[Action item] Look below for the line that contains "GACETAS (85, 131)", then copy it and each following line exactly, through and including the line that contains "Código Penitenciario y Carcelario (80, 2255)".

Stored records:

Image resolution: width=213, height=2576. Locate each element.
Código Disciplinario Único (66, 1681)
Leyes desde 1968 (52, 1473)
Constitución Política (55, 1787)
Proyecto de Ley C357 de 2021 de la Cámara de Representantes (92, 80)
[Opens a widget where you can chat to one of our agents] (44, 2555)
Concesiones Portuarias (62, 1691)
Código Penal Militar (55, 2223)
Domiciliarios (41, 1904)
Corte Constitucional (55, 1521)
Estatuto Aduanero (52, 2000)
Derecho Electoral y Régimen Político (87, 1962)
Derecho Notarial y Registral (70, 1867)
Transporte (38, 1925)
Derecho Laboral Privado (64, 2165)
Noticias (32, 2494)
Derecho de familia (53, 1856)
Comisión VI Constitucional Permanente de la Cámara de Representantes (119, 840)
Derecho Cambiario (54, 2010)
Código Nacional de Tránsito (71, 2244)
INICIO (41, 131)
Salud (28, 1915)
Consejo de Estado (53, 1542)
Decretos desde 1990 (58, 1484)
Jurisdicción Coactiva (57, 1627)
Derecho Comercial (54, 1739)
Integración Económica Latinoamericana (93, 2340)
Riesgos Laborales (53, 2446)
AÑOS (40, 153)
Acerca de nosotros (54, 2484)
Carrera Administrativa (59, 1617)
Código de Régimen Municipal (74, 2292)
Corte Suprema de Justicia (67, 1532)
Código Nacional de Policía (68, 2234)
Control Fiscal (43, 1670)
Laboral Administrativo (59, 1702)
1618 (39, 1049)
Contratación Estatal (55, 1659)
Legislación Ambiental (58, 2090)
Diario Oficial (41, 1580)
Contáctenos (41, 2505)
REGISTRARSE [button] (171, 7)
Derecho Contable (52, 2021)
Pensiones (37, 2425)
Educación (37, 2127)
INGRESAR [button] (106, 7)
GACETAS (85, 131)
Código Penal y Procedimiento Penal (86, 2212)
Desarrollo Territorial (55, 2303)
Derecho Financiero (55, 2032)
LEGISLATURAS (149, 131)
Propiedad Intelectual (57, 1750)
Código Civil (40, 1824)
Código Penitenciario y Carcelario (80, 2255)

---

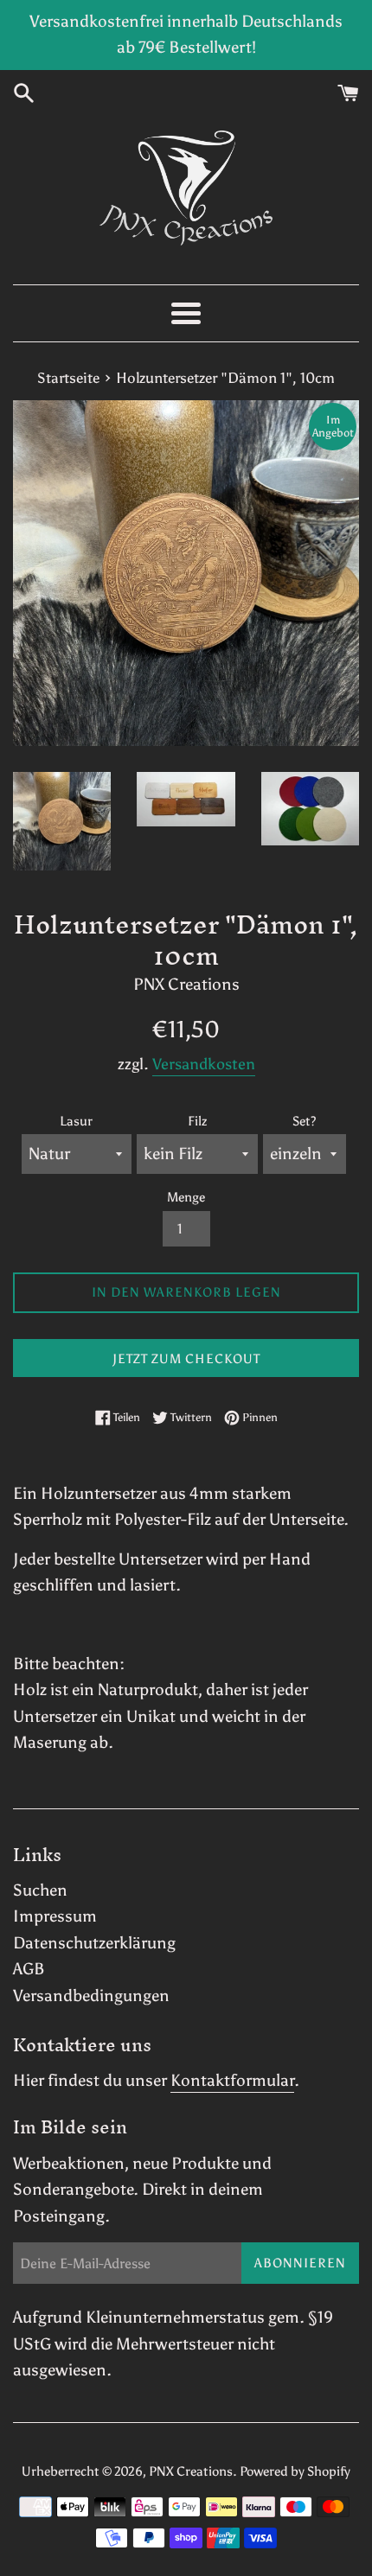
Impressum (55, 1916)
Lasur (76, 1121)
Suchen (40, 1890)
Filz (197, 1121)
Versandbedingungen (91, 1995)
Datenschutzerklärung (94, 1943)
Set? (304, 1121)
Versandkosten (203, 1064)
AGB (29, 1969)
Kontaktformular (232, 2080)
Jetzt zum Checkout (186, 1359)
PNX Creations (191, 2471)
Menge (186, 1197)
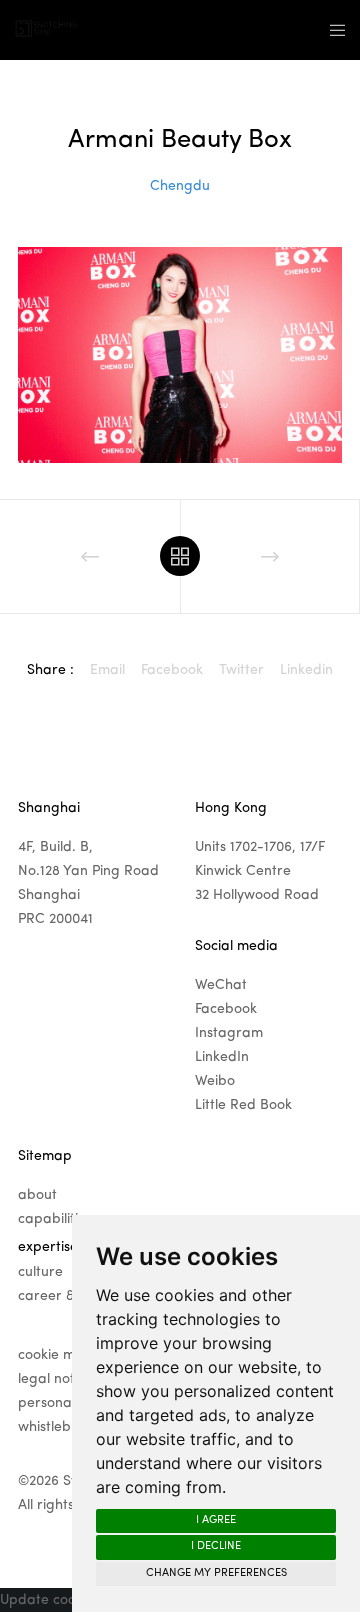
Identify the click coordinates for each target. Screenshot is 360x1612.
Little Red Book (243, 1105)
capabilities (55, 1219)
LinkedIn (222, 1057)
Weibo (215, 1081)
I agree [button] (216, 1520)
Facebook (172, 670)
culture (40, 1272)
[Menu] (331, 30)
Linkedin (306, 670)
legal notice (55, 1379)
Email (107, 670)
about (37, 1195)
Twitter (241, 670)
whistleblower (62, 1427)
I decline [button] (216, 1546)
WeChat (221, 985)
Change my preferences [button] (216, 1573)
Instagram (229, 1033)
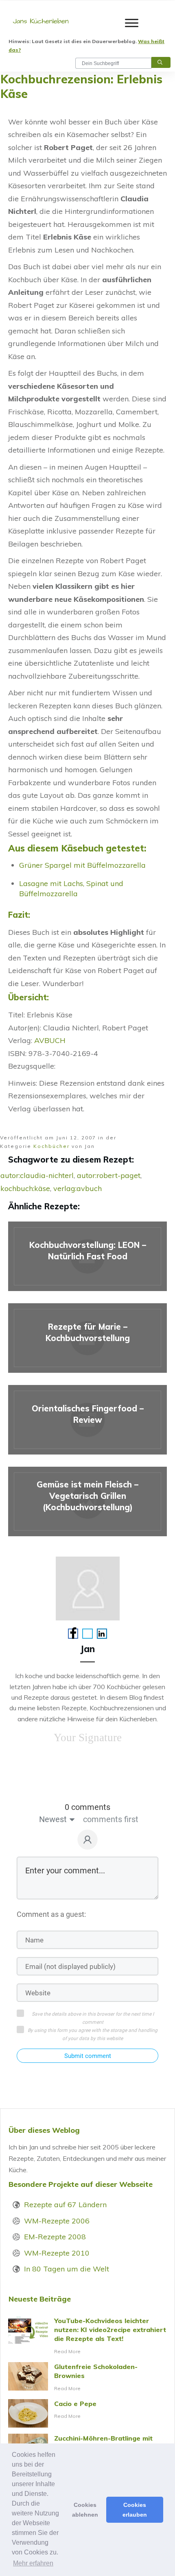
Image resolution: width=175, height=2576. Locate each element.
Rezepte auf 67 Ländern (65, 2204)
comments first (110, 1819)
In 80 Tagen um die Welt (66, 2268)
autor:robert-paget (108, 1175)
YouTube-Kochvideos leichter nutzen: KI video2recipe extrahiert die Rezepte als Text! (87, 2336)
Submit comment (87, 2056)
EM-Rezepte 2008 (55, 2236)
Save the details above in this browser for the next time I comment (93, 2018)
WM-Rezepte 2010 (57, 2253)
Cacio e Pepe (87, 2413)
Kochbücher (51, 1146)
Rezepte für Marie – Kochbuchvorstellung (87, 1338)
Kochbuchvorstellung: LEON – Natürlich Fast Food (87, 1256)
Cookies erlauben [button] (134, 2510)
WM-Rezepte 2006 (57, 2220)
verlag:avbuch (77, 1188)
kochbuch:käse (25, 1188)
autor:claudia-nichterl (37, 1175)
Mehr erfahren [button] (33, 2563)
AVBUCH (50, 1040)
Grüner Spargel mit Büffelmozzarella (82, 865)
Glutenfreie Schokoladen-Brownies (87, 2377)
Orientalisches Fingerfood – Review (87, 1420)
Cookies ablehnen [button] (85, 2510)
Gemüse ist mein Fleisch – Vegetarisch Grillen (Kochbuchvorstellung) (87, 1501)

[Result for this task]
GACETAS (85, 131)
Código Penal y Procedimiento Penal (86, 2212)
Desarrollo Territorial (55, 2303)
Derecho Financiero (55, 2032)
LEGISLATURAS (149, 131)
Propiedad Intelectual (57, 1750)
Código Civil (40, 1824)
Código Penitenciario y Carcelario (80, 2255)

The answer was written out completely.